▶ _Task directions_
Give every line of the records below as a JSON list of strings, one string per line, with blank lines omitted. Leave the pictures out of the list.

▶ _Data provided_
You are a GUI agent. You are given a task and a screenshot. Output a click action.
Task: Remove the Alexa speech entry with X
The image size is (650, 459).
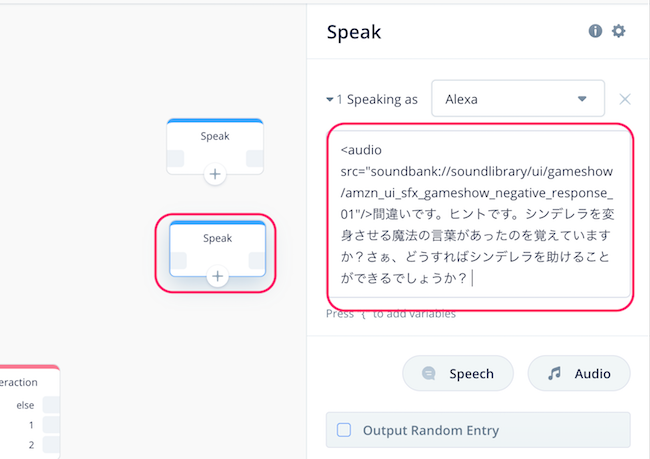[x=625, y=99]
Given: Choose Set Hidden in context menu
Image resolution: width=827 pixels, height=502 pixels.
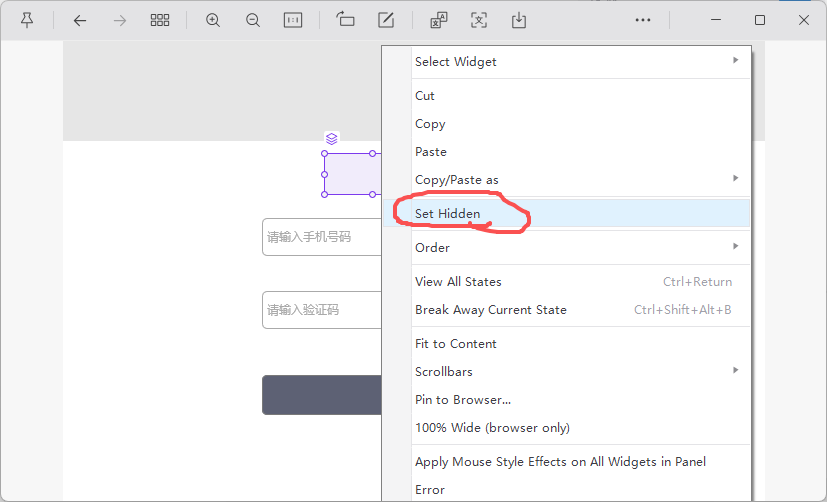Looking at the screenshot, I should click(x=448, y=214).
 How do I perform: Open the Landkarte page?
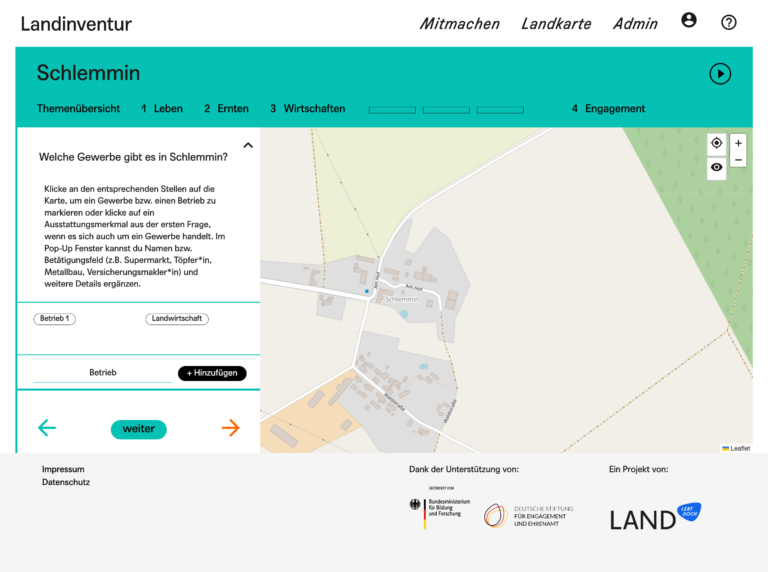(556, 24)
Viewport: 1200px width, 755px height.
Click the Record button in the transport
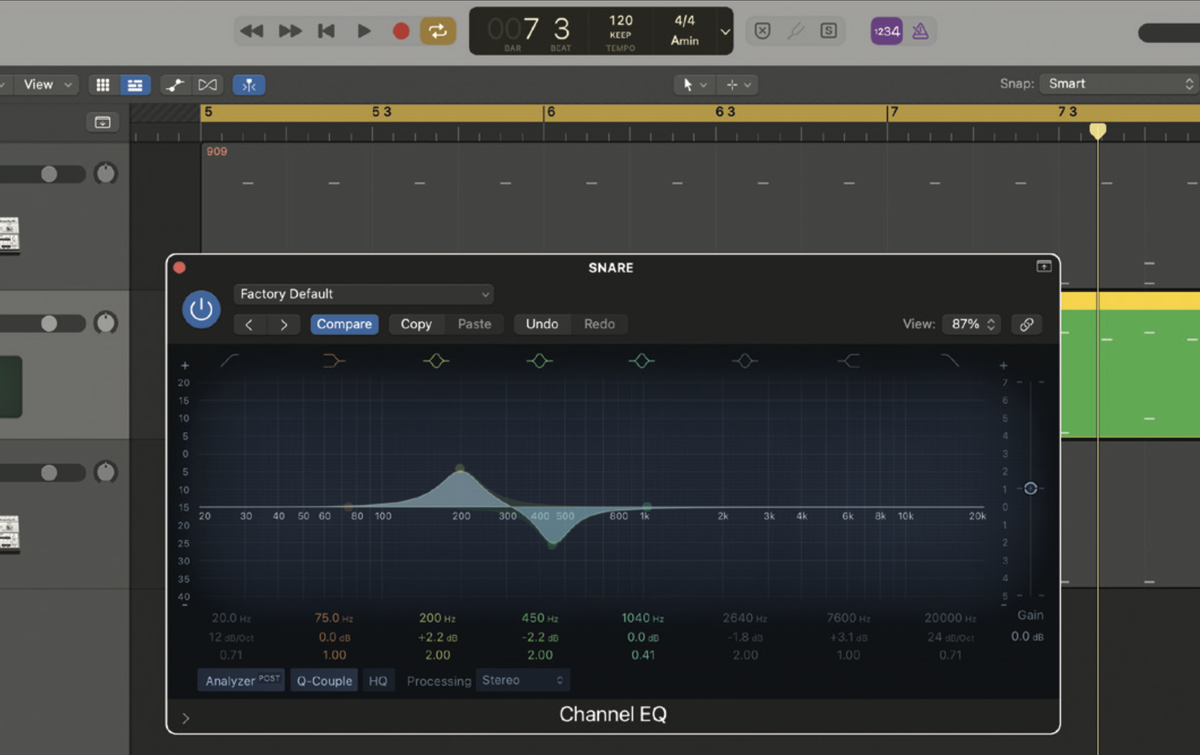[x=399, y=31]
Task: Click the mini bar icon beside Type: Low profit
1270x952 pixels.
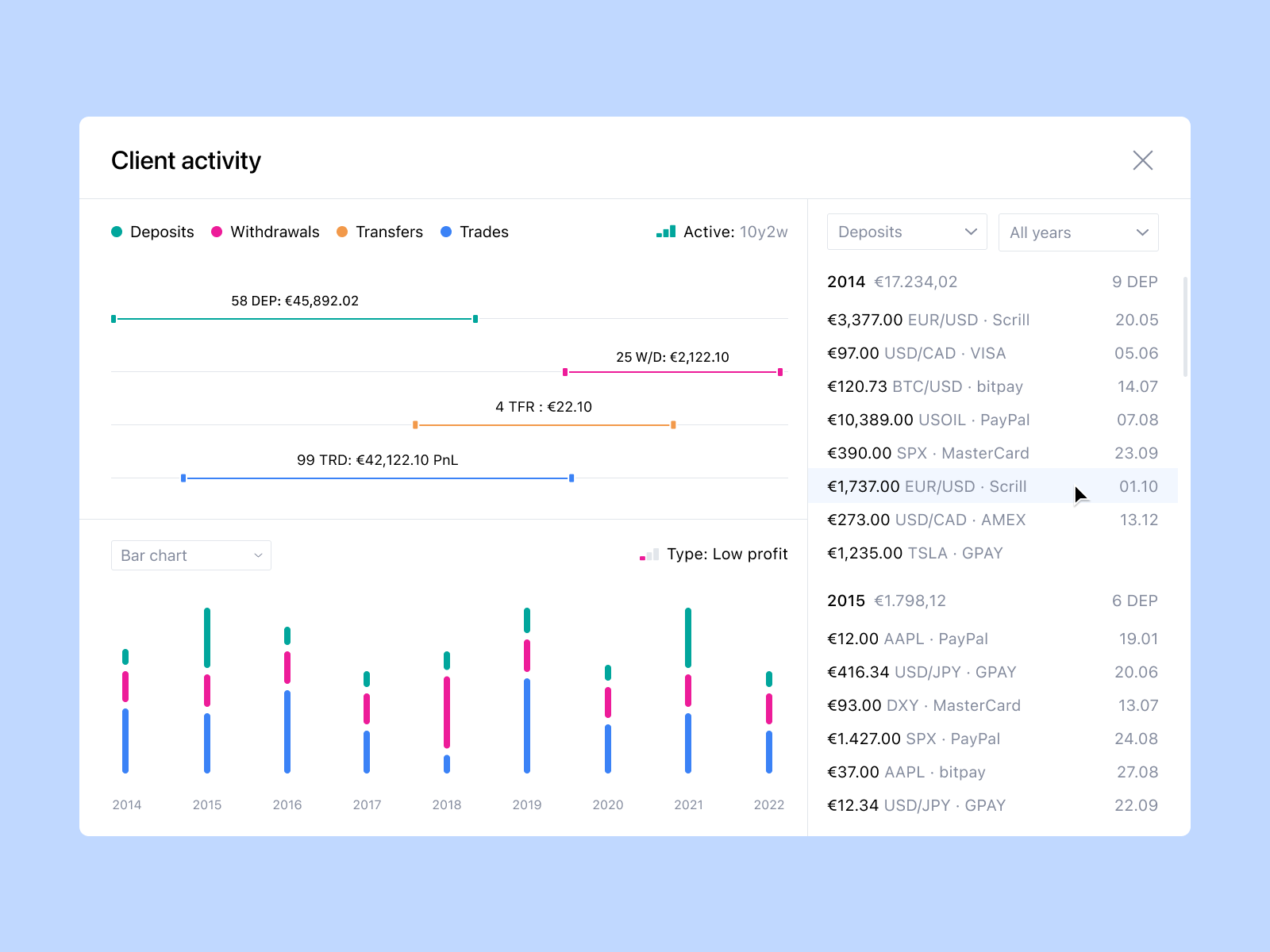Action: click(x=647, y=555)
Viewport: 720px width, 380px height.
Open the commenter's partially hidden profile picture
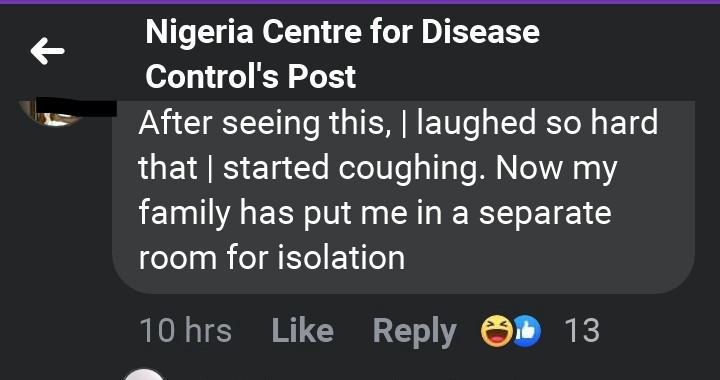coord(51,114)
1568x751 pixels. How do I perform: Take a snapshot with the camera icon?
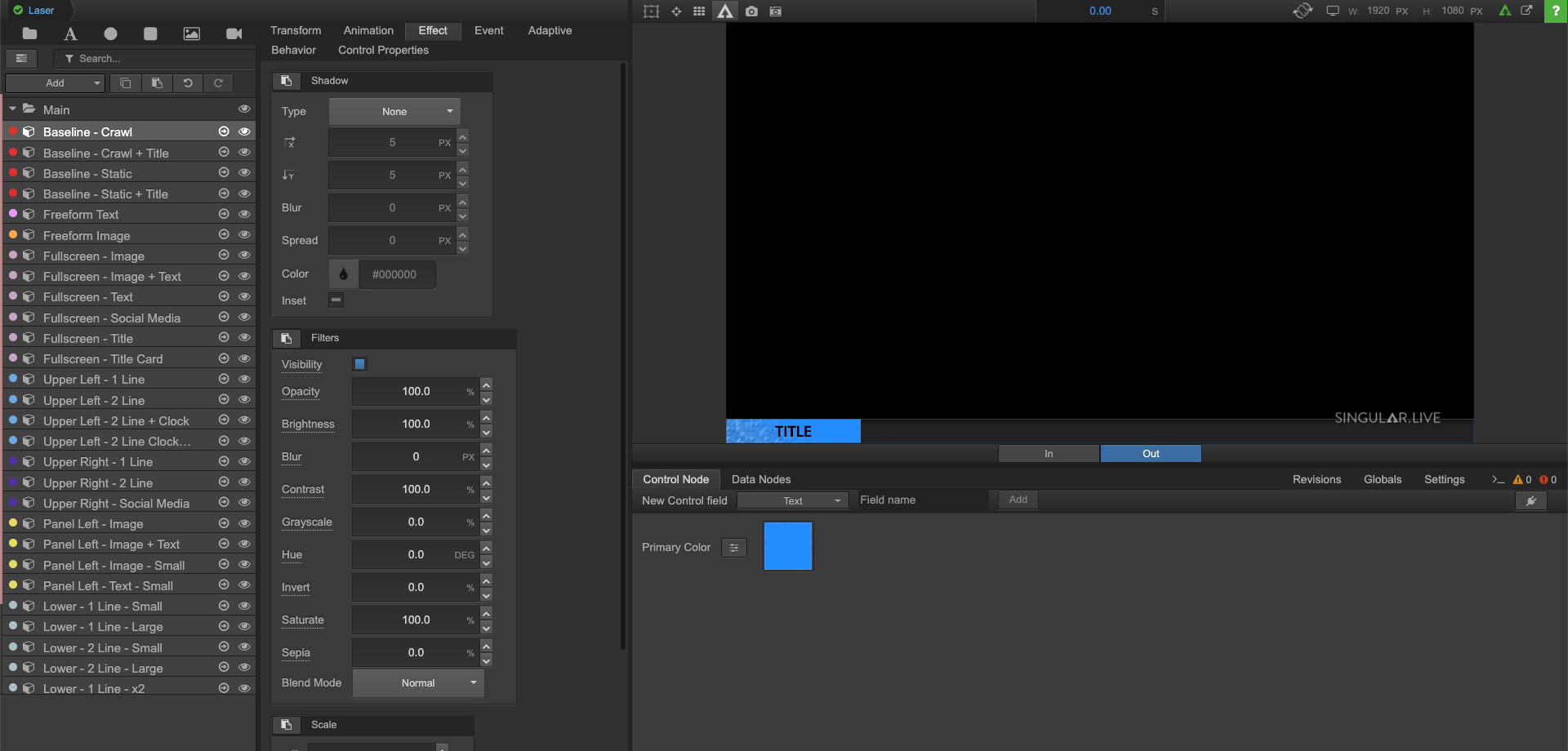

▶ _Written solution_
[
  "You are a GUI agent. You are given a task and a screenshot. Output a click action.",
  "Task: Remove the Alexa speech entry with X",
  "The image size is (650, 459).",
  "[x=625, y=99]",
  "Given: Choose Set Hidden in context menu",
  "Image resolution: width=827 pixels, height=502 pixels.",
  "Looking at the screenshot, I should click(x=448, y=214).",
  " How do I perform: Open the Landkarte page?",
  "(556, 24)",
  "Viewport: 1200px width, 755px height.",
  "Click the Record button in the transport",
  "[x=399, y=31]",
  "Task: Click the mini bar icon beside Type: Low profit",
  "1270x952 pixels.",
  "Action: click(x=647, y=555)",
  "Viewport: 720px width, 380px height.",
  "Open the commenter's partially hidden profile picture",
  "coord(51,114)",
  "1568x751 pixels. How do I perform: Take a snapshot with the camera icon?"
]